Stoker was born on 8th November 1847 in Clontarf, the northside of Dublin, Ireland. His parents were Abraham Stoker (1799–1876), from Dublin, and Charlotte Mathilda Blake Thornley (1818–1901), from Ballyshannon, County Donegal. As a child, Bram endured a sickly childhood and didn't walk until he was seven years of age. However, his recovery was full and he went on to win sporting medals while studying for a degree in Trinity College. He graduated with honours as a B.A. in Mathematics.
During his time at Trinity he was auditor of the College Historical Society ('the Hist') and president of the University Philosophical Society, where his first paper was on "Sensationalism in Fiction and Society". Following graduation Bram followed his father's footsteps taking up work with the old Imperial Civil Service at Dublin Castle. Drama was however, always going to be his passion. He had become interested in theatre as a student, becoming the theatre critic for the Dublin Evening Mail. Furthermore, he possessed an interest in art, and was a founder of the Dublin Sketching Club.

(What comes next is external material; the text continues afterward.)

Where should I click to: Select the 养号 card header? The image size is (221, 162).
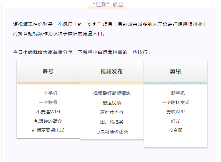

In 1878 Stoker married Florence Balcombe, daughter of Lieutenant-Colonel James Balcombe. The couple moved to London, where Bram became acting manager and then business manager of the Lyceum Theatre, London, owned by english stage actor Henry Irving, a post he held for 27 years. On 31st December 1879, Bram and Florence's only child was born, a son whom they christened Irving Noel Thornley Stoker. While manager for Irving and secretary and director of London's Lyceum Theatre Bram began writing novels, beginning with The Snake's Pass in 1890 and Dracula in 1897. During this period, Stoker was also part of the literary staff of the The Daily Telegraph in London, and wrote other fiction, including the horror novels The Lady of the Shroud (1909) and The Lair of the White Worm (1911).
Before writing Dracula, Bram met Ármin Vámbéry, a Hungarian writer and traveler. Literary historians argue that Dracula most likely emerged from Vámbéry's dark stories of the Carpathian mountains. Bram then spent several years researching European folklore and mythological stories of vampires. Dracula is an epistolary novel, written as a collection of realistic, but completely fictional, diary entries, telegrams, letters, ship's logs, and newspaper clippings, all of which added a level of detailed realism to his story, a skill he developed as a newspaper writer. According to literary historians Nina Auerbach and David Skal in the Norton Critical Edition, the novel has become more significant for modern readers than it was for contemporary Victorian readers, most of whom enjoyed it just as a good adventure story; only reaching its iconic legendary classic status later in the 20th century when the movie versions appeared.
After suffering a number of strokes, Stoker died on 20th April 1912.